▶ [Aim]: Please tally how many of the lines below contain the string "group", treating uppercase and lowercase as different, and reply with the number alone.

▶ [Data for this task]:
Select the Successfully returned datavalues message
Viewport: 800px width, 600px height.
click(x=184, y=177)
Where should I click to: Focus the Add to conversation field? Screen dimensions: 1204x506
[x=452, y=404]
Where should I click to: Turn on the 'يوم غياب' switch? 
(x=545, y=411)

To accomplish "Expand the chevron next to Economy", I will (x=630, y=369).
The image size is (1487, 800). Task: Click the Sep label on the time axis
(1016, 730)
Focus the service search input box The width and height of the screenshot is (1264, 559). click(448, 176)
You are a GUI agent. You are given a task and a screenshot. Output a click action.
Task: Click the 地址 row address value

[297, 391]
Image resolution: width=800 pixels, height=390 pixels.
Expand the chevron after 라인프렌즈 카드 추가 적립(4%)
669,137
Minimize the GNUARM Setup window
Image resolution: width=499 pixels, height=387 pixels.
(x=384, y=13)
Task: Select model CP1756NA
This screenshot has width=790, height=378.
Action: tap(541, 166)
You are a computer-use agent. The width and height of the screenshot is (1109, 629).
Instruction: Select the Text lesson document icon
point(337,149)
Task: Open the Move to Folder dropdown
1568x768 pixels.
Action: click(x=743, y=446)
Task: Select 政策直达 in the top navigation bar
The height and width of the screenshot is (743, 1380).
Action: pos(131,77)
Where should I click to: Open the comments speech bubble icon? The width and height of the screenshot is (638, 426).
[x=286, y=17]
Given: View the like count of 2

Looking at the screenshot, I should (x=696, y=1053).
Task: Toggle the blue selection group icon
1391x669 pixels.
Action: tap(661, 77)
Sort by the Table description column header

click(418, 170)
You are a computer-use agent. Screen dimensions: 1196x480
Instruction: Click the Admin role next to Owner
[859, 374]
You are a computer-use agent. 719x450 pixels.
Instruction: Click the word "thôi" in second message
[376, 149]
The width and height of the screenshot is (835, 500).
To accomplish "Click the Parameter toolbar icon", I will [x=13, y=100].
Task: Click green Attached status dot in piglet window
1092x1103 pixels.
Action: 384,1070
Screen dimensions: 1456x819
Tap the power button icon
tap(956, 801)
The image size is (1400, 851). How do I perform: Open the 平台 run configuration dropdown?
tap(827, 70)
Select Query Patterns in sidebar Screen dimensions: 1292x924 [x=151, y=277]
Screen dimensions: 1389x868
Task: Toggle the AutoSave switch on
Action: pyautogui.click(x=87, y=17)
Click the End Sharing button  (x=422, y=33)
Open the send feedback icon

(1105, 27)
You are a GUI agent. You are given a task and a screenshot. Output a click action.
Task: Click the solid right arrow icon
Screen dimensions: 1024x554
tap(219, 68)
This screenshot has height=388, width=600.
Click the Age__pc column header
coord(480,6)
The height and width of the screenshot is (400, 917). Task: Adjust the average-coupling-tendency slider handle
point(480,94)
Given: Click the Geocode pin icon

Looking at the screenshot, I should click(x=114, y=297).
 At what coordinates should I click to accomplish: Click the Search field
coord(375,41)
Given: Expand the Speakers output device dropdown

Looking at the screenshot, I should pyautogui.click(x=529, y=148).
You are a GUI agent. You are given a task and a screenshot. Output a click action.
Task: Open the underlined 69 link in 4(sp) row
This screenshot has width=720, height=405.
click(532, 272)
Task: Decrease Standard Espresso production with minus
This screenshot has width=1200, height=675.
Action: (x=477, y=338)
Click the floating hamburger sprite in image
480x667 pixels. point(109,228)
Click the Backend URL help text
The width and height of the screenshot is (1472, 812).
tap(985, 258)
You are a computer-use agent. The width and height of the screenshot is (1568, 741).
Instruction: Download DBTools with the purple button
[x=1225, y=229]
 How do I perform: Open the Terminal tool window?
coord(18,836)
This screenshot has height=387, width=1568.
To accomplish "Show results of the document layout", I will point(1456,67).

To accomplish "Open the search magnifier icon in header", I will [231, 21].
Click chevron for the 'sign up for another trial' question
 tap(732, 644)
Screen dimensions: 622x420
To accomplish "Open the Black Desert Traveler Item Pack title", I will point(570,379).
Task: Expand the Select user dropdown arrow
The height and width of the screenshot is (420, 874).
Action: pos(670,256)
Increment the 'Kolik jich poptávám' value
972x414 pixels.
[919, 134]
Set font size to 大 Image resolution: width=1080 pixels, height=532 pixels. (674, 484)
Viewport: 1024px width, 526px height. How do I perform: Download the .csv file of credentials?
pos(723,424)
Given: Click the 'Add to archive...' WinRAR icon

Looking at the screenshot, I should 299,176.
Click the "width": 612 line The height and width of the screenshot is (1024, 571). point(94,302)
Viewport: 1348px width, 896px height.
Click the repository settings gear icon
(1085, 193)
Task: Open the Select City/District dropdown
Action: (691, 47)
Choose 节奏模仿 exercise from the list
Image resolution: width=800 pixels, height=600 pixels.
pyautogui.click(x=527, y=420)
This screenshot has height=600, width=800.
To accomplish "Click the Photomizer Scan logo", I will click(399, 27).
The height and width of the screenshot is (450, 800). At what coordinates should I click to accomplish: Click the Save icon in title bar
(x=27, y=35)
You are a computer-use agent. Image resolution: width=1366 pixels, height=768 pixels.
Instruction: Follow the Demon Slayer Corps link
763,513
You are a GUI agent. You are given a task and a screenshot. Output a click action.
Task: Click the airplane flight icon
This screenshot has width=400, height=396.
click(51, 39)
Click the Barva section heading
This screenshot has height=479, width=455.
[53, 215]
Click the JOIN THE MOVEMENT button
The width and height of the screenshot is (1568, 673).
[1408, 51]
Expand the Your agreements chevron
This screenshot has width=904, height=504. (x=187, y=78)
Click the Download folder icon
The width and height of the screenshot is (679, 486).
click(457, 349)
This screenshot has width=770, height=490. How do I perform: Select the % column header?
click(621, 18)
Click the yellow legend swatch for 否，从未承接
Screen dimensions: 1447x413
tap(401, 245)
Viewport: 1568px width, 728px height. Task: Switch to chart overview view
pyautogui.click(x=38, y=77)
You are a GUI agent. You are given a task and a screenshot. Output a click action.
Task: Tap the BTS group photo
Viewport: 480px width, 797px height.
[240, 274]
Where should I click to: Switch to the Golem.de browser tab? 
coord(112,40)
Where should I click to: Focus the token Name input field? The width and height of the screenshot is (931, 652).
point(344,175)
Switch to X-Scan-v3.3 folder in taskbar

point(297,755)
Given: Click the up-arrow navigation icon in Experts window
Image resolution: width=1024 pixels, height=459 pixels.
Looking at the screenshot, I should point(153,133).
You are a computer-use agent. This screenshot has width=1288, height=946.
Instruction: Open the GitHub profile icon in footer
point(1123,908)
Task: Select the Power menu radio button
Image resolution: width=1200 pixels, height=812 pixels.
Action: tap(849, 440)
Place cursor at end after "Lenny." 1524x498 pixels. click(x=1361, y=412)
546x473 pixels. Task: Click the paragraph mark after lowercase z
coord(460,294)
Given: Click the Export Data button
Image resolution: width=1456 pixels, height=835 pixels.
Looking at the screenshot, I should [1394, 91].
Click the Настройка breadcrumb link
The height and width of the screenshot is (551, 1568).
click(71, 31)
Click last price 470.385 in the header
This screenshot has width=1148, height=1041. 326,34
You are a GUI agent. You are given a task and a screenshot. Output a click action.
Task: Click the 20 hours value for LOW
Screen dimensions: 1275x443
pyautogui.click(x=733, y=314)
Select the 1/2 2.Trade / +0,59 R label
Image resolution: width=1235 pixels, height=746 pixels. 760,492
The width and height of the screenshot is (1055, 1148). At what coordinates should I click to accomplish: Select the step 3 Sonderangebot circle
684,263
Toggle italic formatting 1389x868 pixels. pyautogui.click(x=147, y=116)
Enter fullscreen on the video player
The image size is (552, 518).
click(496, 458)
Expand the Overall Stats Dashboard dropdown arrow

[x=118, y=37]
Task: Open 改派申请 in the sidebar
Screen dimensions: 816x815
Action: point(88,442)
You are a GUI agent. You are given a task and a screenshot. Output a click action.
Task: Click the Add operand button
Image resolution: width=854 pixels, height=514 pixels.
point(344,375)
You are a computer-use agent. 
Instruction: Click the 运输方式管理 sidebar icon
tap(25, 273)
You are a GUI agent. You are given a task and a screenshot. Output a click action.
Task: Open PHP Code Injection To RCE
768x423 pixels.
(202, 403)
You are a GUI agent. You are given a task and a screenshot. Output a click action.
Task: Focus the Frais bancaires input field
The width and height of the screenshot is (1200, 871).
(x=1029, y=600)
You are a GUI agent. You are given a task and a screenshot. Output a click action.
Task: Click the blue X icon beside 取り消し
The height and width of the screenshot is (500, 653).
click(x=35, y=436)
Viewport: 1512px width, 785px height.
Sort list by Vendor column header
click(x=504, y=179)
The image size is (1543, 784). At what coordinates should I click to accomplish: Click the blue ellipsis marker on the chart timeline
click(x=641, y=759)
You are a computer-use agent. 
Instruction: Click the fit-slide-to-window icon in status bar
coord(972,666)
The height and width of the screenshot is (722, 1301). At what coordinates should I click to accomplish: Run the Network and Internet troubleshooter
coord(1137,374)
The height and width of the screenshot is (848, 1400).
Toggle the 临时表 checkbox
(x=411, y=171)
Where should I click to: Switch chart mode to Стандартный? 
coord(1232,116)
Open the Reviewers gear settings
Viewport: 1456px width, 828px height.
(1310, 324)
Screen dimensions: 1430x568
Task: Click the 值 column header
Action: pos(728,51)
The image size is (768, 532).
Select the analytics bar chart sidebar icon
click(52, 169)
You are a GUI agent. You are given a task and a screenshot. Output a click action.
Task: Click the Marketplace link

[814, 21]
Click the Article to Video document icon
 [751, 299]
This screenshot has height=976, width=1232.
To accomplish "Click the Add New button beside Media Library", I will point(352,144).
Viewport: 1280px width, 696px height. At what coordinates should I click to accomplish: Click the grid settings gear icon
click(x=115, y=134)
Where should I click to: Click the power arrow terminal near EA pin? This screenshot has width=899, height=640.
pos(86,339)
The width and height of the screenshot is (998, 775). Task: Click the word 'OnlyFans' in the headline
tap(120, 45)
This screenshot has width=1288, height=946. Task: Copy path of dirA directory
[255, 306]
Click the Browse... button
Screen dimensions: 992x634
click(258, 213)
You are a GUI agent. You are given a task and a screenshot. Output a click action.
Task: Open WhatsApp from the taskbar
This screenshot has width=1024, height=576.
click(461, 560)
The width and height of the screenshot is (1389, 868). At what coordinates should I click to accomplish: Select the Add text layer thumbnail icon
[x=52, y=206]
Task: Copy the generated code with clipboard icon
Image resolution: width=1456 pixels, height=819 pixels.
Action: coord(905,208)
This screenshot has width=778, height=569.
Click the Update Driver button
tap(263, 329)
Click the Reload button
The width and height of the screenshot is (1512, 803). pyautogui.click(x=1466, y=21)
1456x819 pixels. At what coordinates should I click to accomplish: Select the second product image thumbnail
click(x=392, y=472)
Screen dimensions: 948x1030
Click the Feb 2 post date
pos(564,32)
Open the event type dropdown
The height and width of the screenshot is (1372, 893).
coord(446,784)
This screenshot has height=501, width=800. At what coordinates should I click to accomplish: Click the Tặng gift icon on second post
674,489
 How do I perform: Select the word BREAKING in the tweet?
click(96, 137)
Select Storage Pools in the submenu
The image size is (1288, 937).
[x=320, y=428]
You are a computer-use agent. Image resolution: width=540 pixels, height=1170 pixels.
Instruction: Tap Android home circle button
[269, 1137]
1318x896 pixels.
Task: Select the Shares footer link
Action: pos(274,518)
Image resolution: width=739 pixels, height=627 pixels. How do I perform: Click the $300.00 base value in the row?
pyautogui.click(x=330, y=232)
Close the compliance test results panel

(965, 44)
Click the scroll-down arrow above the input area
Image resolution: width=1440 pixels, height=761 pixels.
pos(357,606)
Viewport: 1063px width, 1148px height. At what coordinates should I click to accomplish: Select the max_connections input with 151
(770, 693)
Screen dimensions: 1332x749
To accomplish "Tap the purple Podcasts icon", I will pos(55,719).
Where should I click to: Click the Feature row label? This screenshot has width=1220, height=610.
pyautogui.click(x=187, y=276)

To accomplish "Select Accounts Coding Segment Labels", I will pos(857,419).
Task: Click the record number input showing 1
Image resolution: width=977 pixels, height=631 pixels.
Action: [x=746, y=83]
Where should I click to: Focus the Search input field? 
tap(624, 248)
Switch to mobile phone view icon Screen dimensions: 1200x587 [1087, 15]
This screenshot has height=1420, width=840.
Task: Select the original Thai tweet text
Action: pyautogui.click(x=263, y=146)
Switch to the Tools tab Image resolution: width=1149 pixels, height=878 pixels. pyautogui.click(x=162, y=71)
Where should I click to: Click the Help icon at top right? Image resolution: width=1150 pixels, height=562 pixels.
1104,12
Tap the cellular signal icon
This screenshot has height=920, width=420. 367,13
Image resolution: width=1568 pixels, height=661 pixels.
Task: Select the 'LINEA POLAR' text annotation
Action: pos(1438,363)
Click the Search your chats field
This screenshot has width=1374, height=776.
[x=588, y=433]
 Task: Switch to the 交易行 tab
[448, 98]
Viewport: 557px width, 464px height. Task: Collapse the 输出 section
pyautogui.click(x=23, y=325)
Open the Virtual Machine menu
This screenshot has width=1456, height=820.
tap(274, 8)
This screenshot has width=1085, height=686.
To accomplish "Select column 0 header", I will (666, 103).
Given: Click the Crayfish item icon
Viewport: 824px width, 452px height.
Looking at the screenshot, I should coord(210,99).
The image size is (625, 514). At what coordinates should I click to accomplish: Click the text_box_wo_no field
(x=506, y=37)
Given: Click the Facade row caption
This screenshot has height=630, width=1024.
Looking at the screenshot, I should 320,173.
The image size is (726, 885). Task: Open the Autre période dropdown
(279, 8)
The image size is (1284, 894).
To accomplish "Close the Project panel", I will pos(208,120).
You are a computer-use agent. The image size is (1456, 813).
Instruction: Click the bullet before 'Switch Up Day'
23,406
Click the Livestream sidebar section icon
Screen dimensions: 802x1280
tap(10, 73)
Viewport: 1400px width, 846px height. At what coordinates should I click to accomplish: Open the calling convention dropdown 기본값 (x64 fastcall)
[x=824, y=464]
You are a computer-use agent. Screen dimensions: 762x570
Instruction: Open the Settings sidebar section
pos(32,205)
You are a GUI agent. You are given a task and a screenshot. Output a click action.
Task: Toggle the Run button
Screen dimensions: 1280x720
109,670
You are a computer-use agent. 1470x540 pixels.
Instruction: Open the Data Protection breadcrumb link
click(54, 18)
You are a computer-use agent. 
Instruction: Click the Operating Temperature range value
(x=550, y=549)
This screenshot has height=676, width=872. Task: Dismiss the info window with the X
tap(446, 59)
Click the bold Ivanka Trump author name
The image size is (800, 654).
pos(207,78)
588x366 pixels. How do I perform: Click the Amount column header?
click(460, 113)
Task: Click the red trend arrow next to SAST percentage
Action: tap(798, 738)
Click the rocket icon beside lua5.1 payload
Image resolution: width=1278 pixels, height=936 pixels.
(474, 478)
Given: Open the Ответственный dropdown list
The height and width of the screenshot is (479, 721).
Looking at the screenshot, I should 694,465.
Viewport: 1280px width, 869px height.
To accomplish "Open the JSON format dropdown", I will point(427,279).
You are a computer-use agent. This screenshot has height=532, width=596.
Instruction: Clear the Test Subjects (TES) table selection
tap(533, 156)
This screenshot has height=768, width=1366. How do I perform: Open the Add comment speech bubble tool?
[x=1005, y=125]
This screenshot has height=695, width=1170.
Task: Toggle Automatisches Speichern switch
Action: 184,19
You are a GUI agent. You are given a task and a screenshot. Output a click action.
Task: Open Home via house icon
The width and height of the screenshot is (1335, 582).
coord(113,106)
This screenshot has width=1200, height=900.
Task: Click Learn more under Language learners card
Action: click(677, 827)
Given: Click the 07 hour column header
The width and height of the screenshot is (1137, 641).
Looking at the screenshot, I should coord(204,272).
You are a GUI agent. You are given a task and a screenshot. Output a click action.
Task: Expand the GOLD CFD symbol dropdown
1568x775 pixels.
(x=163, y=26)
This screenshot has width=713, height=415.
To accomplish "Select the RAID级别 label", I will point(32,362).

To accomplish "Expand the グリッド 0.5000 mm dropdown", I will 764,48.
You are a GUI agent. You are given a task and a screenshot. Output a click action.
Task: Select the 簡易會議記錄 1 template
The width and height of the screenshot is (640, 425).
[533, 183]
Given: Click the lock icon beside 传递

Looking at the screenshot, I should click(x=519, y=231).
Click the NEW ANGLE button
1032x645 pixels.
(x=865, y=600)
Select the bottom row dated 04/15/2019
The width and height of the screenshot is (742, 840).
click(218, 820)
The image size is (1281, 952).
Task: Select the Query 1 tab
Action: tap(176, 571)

▶ [Response]: 2